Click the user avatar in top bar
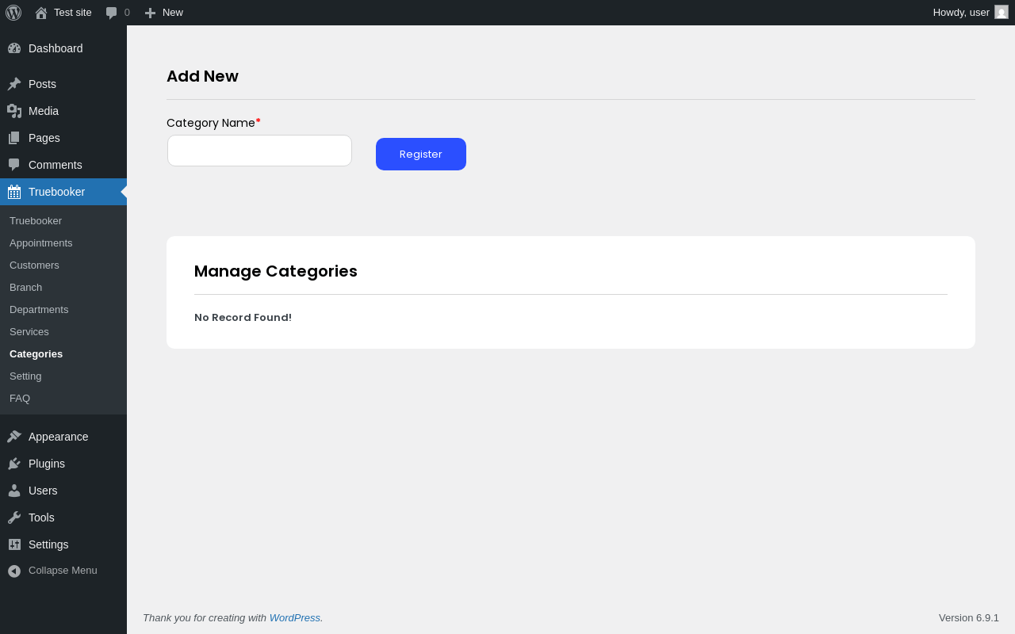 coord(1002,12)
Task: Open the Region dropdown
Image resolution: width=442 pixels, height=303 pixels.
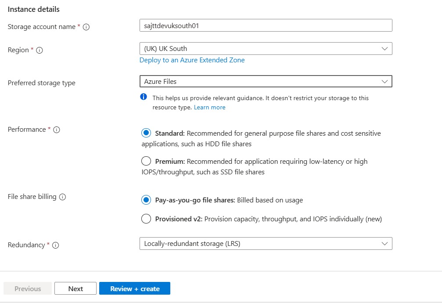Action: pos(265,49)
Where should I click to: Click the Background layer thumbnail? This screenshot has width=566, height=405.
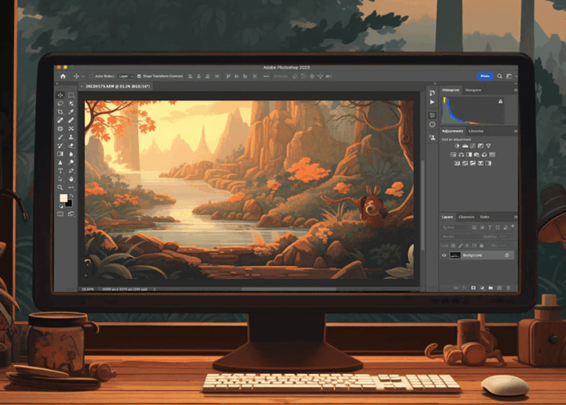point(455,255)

┄┄┄┄┄┄┄┄┄┄

What to do:
If an entry holds an image, omit that image and print the remainder exactly as it stands.

Reply to the exercise:
Click the user avatar in top bar
 coord(1002,12)
Task: Open the Region dropdown
Image resolution: width=442 pixels, height=303 pixels.
Action: pos(265,49)
Where should I click to: Click the Background layer thumbnail? This screenshot has width=566, height=405.
point(455,255)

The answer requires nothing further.